──────── Data ────────

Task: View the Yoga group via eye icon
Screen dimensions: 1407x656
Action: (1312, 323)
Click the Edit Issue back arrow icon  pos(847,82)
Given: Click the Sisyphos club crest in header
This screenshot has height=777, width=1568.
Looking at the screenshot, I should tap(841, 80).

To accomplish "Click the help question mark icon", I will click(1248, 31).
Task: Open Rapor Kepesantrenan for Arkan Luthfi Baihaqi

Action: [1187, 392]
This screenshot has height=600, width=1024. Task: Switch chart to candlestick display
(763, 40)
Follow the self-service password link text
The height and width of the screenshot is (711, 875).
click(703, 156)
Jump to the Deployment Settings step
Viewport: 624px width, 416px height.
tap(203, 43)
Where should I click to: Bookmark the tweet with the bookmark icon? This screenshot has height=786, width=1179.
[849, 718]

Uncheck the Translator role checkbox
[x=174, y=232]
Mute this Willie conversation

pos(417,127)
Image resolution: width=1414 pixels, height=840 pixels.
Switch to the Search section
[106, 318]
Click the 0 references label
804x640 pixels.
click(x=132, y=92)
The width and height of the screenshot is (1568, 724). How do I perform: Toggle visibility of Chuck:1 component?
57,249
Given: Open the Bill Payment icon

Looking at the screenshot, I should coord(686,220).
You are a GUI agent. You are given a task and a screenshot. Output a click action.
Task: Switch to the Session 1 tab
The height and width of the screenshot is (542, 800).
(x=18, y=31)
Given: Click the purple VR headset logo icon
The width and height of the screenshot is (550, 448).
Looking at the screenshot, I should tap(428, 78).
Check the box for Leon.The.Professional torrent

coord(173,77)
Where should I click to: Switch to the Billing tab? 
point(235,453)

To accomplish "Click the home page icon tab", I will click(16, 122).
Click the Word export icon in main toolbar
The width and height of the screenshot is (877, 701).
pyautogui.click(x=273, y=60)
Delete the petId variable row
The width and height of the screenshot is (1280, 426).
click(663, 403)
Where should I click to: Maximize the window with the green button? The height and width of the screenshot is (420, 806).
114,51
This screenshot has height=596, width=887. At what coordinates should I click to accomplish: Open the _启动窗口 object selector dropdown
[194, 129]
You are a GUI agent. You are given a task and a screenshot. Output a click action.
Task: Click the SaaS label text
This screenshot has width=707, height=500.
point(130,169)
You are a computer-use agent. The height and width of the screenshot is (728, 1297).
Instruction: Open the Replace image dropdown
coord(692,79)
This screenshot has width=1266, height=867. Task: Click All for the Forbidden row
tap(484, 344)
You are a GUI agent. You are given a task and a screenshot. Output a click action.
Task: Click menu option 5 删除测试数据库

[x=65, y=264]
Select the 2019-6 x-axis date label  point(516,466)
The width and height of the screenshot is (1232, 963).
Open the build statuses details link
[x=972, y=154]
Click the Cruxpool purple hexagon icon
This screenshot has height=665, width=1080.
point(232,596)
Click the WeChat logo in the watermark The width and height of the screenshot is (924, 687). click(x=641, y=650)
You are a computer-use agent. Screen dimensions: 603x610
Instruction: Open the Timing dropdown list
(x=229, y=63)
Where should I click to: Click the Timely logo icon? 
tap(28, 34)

────────

**Your task**. Copy out the entries from the material above, matching each one exactly.

**Answer section**.
Task: View the Yoga group via eye icon
Screen dimensions: 1407x656
Action: (1312, 323)
Click the Edit Issue back arrow icon  pos(847,82)
Given: Click the Sisyphos club crest in header
This screenshot has height=777, width=1568.
Looking at the screenshot, I should tap(841, 80).

To accomplish "Click the help question mark icon", I will click(1248, 31).
Task: Open Rapor Kepesantrenan for Arkan Luthfi Baihaqi

Action: [1187, 392]
This screenshot has height=600, width=1024. Task: Switch chart to candlestick display
(763, 40)
Follow the self-service password link text
The height and width of the screenshot is (711, 875).
click(703, 156)
Jump to the Deployment Settings step
Viewport: 624px width, 416px height.
tap(203, 43)
Where should I click to: Bookmark the tweet with the bookmark icon? This screenshot has height=786, width=1179.
[849, 718]

Uncheck the Translator role checkbox
[x=174, y=232]
Mute this Willie conversation

pos(417,127)
Image resolution: width=1414 pixels, height=840 pixels.
Switch to the Search section
[106, 318]
Click the 0 references label
804x640 pixels.
click(x=132, y=92)
The width and height of the screenshot is (1568, 724). How do I perform: Toggle visibility of Chuck:1 component?
57,249
Given: Open the Bill Payment icon

Looking at the screenshot, I should coord(686,220).
You are a GUI agent. You are given a task and a screenshot. Output a click action.
Task: Switch to the Session 1 tab
The height and width of the screenshot is (542, 800).
(x=18, y=31)
Given: Click the purple VR headset logo icon
The width and height of the screenshot is (550, 448).
Looking at the screenshot, I should tap(428, 78).
Check the box for Leon.The.Professional torrent

coord(173,77)
Where should I click to: Switch to the Billing tab? 
point(235,453)

To accomplish "Click the home page icon tab", I will click(16, 122).
Click the Word export icon in main toolbar
The width and height of the screenshot is (877, 701).
pyautogui.click(x=273, y=60)
Delete the petId variable row
The width and height of the screenshot is (1280, 426).
click(663, 403)
Where should I click to: Maximize the window with the green button? The height and width of the screenshot is (420, 806).
114,51
This screenshot has height=596, width=887. At what coordinates should I click to accomplish: Open the _启动窗口 object selector dropdown
[194, 129]
You are a GUI agent. You are given a task and a screenshot. Output a click action.
Task: Click the SaaS label text
This screenshot has width=707, height=500.
point(130,169)
You are a computer-use agent. The height and width of the screenshot is (728, 1297).
Instruction: Open the Replace image dropdown
coord(692,79)
This screenshot has width=1266, height=867. Task: Click All for the Forbidden row
tap(484, 344)
You are a GUI agent. You are given a task and a screenshot. Output a click action.
Task: Click menu option 5 删除测试数据库

[x=65, y=264]
Select the 2019-6 x-axis date label  point(516,466)
The width and height of the screenshot is (1232, 963).
Open the build statuses details link
[x=972, y=154]
Click the Cruxpool purple hexagon icon
This screenshot has height=665, width=1080.
point(232,596)
Click the WeChat logo in the watermark The width and height of the screenshot is (924, 687). click(x=641, y=650)
You are a computer-use agent. Screen dimensions: 603x610
Instruction: Open the Timing dropdown list
(x=229, y=63)
Where should I click to: Click the Timely logo icon? 
tap(28, 34)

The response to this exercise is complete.